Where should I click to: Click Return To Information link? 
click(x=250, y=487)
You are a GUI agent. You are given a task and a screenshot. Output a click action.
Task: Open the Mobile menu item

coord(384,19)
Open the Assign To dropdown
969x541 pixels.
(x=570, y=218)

◆ WORK REQUEST:
For every entry in the records above, write an exact copy.

◆ EXERCISE RESPONSE:
Where should I click to: Click Return To Information link? 
click(x=250, y=487)
You are a GUI agent. You are given a task and a screenshot. Output a click action.
Task: Open the Mobile menu item

coord(384,19)
Open the Assign To dropdown
969x541 pixels.
(x=570, y=218)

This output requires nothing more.